● **Task instructions**
Recast the records from the line with "Open Ramel Newerls's name on comment" through the end of the records as a two-column CSV with columns "prompt" and "response", giving one row per record with its text and its answer. Put each in one quoted field with line breaks turned into spaces, and leave the pictures out.

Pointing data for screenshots
□ □ □ □ □ □ □
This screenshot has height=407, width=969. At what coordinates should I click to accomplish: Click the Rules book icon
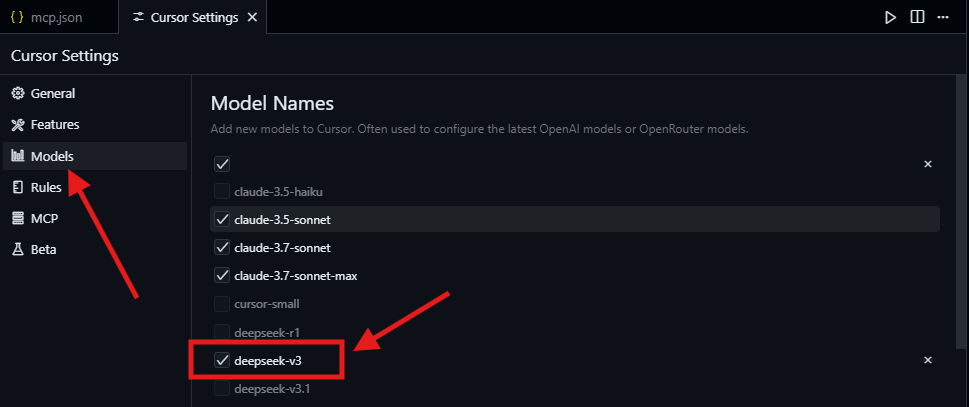click(x=18, y=187)
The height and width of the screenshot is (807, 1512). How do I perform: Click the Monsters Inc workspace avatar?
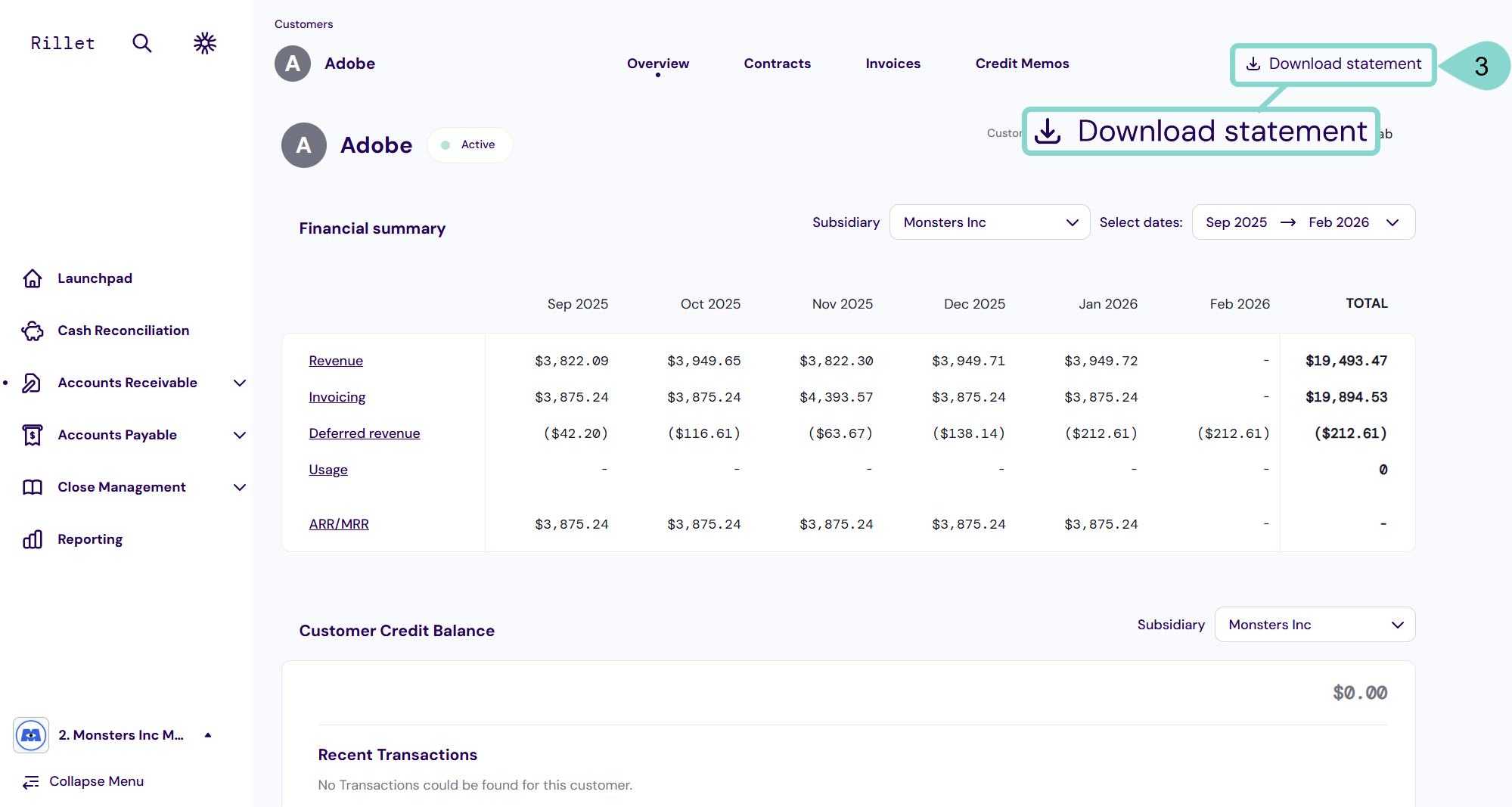(31, 735)
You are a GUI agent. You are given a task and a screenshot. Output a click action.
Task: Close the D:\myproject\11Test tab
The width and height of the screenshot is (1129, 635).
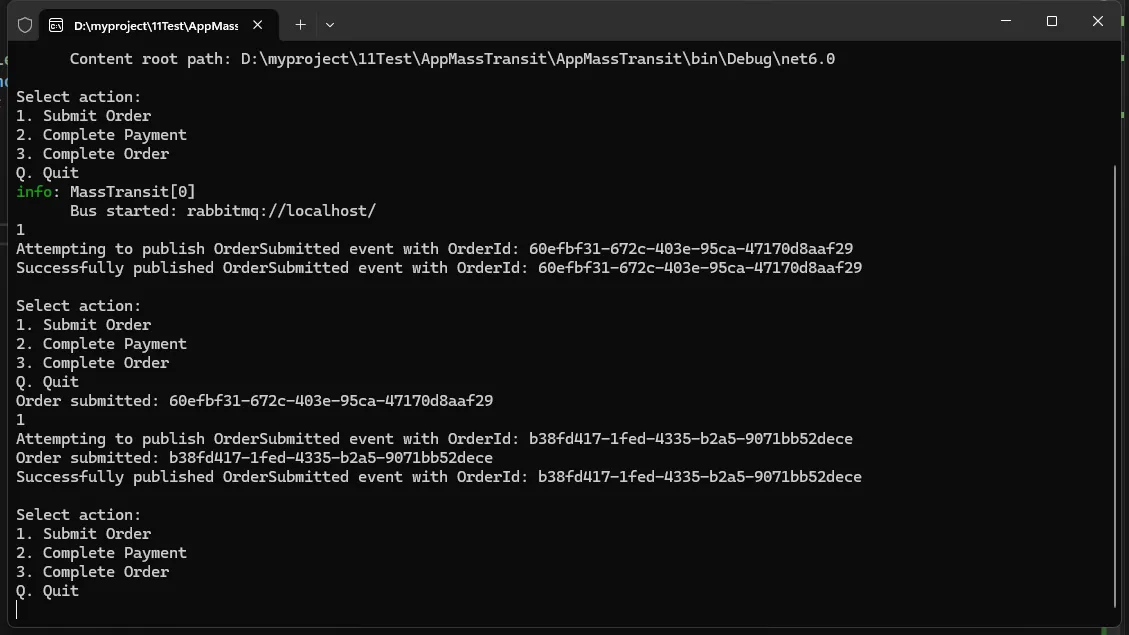click(258, 24)
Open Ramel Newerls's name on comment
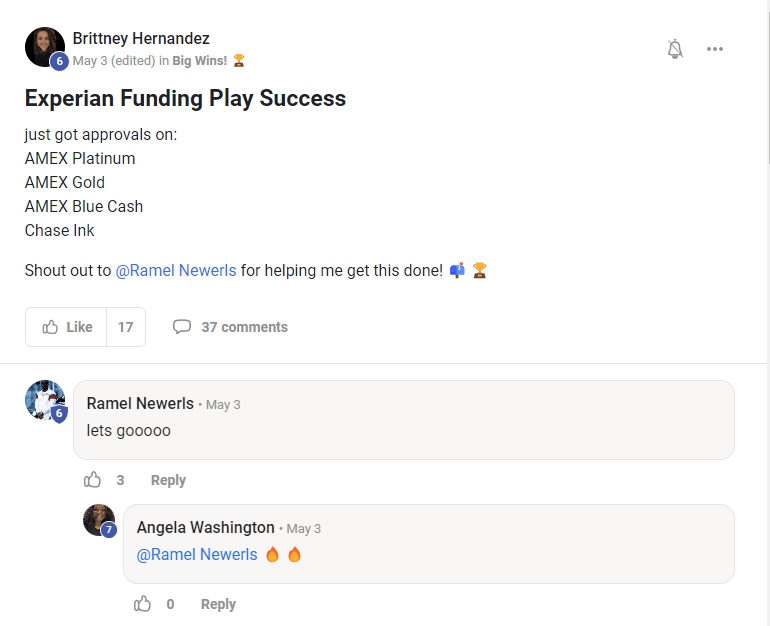770x626 pixels. tap(140, 404)
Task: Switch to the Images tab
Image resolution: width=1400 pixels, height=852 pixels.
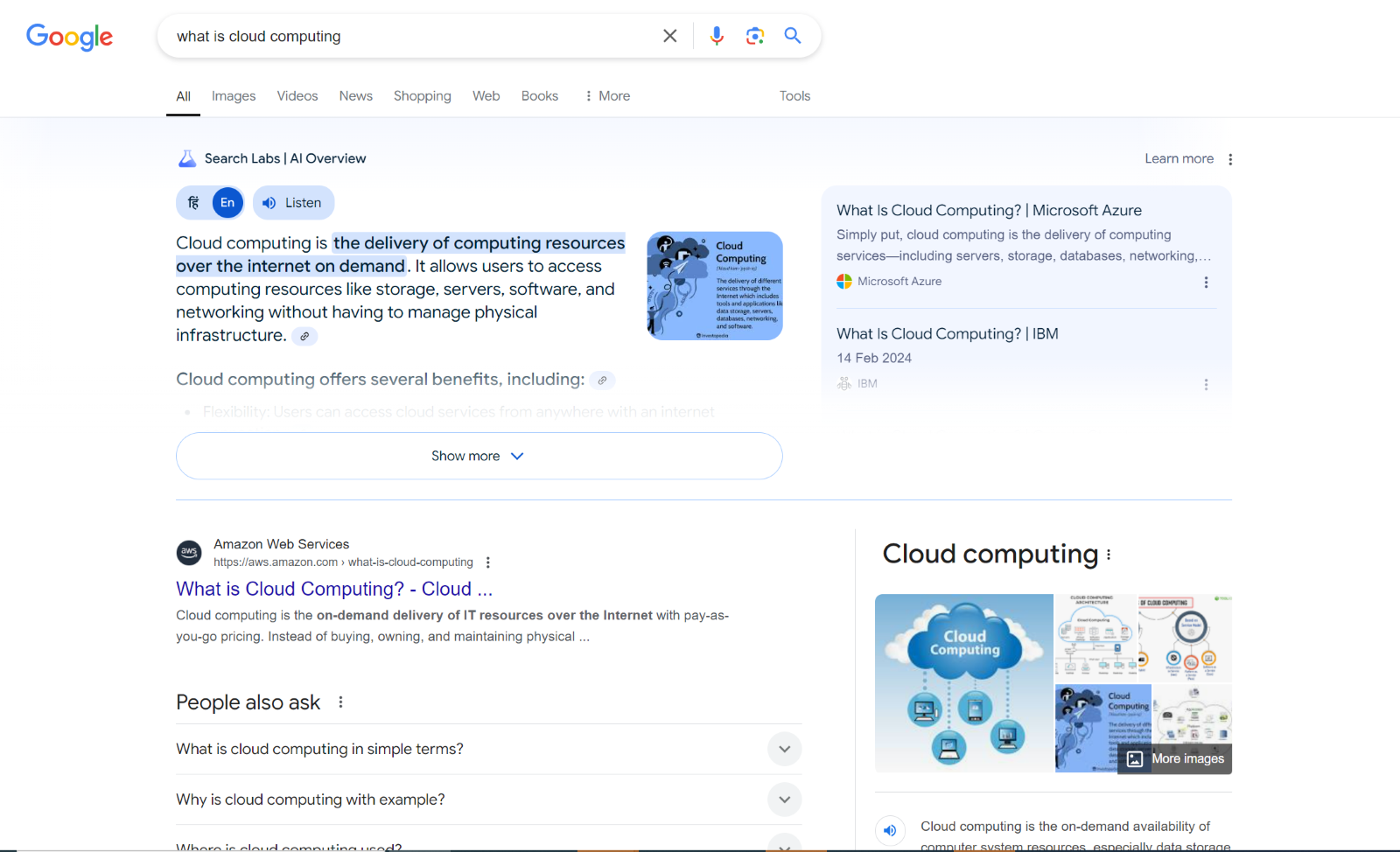Action: point(233,95)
□ □ □ □ □ □ □
● **Response**
prompt,response
"Open Ramel Newerls's name on comment","770x626 pixels. tap(140, 404)"
"Task: Switch to the Images tab Image resolution: width=1400 pixels, height=852 pixels.","Action: point(233,95)"